==== RECORDS PROVIDED

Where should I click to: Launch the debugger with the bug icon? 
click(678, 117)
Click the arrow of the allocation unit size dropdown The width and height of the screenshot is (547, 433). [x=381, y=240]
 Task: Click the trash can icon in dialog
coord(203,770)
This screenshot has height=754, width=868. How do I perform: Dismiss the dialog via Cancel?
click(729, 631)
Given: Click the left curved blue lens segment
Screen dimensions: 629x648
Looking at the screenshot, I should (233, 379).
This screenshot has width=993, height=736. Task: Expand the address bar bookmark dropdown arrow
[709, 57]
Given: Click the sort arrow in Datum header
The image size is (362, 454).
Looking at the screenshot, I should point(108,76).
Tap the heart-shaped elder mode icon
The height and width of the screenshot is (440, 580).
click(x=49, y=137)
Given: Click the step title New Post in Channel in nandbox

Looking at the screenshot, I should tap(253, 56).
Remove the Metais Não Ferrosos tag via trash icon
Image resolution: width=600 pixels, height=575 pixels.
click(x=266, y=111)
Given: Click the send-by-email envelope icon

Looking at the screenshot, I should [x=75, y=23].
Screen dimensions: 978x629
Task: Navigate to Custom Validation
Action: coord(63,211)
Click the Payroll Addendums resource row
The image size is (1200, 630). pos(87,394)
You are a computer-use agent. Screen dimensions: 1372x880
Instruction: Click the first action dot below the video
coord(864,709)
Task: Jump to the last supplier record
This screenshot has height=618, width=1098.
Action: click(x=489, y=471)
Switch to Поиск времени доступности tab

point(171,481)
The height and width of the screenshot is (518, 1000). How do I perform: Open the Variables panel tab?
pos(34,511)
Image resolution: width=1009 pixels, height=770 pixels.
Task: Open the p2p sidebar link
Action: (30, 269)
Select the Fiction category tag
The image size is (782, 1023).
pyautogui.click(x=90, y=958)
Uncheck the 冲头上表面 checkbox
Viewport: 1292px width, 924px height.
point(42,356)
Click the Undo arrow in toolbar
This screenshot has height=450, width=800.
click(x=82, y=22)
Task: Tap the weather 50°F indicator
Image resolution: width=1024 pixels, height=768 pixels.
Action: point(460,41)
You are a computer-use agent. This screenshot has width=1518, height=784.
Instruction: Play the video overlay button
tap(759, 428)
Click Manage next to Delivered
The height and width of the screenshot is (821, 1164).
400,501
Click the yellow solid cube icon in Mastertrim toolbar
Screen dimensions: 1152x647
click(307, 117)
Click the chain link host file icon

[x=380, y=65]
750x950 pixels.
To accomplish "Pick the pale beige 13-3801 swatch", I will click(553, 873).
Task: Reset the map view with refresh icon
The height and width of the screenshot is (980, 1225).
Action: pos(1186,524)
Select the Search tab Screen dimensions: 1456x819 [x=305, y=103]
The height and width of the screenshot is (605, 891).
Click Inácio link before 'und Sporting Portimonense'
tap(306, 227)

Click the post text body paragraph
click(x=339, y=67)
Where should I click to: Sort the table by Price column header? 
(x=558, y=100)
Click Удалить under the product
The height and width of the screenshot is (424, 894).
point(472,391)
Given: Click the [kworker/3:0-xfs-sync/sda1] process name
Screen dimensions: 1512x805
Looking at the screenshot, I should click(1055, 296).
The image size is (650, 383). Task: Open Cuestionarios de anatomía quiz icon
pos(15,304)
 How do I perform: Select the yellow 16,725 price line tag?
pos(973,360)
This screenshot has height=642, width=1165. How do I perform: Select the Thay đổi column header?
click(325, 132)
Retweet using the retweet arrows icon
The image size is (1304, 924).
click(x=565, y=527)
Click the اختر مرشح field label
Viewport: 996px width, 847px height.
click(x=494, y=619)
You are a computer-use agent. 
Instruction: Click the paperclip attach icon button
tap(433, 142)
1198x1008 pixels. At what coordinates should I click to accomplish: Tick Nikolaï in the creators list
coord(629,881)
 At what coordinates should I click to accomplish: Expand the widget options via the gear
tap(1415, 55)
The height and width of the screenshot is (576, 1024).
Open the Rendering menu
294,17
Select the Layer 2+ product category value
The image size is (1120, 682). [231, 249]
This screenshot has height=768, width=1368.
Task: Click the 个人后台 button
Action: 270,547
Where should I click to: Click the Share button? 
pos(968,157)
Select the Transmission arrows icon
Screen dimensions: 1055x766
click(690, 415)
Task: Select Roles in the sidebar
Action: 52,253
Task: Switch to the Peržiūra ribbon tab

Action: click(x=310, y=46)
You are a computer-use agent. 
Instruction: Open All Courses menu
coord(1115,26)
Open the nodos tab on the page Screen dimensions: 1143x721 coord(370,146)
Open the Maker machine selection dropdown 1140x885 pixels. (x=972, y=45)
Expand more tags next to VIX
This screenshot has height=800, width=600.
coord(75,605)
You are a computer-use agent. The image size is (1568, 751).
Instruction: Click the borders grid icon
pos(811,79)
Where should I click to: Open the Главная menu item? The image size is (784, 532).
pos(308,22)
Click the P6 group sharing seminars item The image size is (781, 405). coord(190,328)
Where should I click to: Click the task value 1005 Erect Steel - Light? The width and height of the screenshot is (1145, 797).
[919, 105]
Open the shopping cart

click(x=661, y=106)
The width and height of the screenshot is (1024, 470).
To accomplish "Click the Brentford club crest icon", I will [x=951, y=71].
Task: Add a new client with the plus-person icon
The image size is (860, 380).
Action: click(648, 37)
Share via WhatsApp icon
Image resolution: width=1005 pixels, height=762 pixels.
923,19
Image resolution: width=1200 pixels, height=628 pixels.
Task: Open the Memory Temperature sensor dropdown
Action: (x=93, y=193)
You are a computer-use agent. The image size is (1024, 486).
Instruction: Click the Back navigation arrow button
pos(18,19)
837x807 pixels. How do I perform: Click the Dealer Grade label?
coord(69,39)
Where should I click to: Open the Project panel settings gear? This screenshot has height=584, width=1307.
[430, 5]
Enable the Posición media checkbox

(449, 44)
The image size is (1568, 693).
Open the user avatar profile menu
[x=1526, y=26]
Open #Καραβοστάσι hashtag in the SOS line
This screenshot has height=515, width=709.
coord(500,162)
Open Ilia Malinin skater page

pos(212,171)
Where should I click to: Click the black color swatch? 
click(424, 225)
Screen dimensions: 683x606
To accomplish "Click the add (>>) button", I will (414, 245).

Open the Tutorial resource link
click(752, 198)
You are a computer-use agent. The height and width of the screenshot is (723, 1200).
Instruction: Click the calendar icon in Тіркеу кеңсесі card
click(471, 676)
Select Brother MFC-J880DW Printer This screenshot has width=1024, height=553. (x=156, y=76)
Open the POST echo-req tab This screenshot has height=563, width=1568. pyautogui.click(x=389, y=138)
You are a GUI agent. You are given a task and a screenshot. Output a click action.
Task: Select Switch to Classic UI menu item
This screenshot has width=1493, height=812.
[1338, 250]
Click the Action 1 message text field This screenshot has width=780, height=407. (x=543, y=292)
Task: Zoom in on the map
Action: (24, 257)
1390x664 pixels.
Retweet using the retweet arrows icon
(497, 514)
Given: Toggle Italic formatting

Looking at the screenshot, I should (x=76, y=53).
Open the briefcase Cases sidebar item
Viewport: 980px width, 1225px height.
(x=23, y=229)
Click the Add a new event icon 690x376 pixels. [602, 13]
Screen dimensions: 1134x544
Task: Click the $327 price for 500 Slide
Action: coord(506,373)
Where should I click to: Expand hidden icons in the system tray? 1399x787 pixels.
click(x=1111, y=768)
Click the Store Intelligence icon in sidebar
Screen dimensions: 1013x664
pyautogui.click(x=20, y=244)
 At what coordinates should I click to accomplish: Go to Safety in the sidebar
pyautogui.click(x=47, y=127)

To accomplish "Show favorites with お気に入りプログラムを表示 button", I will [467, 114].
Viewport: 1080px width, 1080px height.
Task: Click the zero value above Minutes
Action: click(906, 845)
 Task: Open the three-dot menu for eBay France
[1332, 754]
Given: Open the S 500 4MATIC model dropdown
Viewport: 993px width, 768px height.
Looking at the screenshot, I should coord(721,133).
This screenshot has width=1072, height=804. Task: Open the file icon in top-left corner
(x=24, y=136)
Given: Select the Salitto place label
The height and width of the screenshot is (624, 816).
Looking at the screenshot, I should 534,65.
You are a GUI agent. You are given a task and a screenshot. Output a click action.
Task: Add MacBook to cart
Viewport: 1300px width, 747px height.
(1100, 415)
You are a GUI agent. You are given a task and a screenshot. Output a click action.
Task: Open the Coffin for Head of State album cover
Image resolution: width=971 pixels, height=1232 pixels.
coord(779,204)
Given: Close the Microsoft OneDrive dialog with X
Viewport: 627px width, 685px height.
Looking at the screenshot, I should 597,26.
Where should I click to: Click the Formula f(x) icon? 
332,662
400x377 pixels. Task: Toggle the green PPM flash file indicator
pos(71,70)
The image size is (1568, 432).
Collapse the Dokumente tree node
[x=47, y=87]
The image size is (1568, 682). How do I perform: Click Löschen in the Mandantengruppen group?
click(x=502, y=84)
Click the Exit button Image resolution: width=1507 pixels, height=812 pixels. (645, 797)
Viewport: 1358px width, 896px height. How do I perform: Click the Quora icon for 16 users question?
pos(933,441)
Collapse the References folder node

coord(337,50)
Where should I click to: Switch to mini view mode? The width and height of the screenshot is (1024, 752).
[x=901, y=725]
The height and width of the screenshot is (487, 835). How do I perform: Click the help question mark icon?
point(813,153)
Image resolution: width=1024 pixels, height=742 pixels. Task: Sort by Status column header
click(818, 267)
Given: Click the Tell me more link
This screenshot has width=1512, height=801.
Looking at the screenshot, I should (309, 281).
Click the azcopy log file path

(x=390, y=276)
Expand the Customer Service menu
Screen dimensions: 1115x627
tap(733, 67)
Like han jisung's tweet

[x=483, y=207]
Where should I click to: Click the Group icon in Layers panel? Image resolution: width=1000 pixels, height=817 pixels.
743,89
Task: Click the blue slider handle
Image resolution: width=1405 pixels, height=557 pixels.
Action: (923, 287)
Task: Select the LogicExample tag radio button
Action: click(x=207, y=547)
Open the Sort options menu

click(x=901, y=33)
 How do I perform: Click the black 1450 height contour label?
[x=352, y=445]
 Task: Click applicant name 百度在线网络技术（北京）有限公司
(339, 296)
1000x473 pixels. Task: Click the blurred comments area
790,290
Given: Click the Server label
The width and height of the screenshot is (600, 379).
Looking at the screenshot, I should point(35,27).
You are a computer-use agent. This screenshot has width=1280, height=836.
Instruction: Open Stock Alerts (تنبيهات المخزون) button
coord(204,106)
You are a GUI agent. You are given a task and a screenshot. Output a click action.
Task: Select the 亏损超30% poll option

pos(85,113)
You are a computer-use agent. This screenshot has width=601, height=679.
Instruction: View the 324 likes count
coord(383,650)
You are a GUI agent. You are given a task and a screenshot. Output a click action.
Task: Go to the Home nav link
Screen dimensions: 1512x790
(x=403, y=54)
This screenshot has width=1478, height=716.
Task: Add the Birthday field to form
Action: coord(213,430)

========

INSTRUCTIONS FOR THE TASK >>
Tally up the lines holding the word "more" in the data above, and answer with that figure only.

ANSWER BOX >>
2